“Five years I’ve been at this office,” said my co-worker Mary, as she reached the peak of one of her impassioned rants. “No raises? No promotions? Am I not a good worker, Jim?”
“Among the best,” I said.
“Am I not passionate about the work?”
Mary, in fact, was the most passionate accountant I’d ever met. Over work lunches and happy-hour drinks, she could go on and on about the divine order of financial statements. At a Christmas party last year, she had recited a poem about the beauties of the double-entry bookkeeping system.
“Nobody’s more passionate than you,” I said.
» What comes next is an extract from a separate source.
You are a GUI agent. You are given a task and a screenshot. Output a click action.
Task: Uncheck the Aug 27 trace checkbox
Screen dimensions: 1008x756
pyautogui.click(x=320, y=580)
“Yeah, Jim, I’ve got passion all right. Passion up the yingyang.” She’d had a few cocktails at lunch, which made her passion soar. “But I’ve got this crappy salary and no self-respect.” Mary was swivelling her desk chair so aggressively that hair fell from her messy ponytail. Finally, she spun the chair toward the boss’s door. “That’s it! I’m going in there, and I’m going to get what’s mine.”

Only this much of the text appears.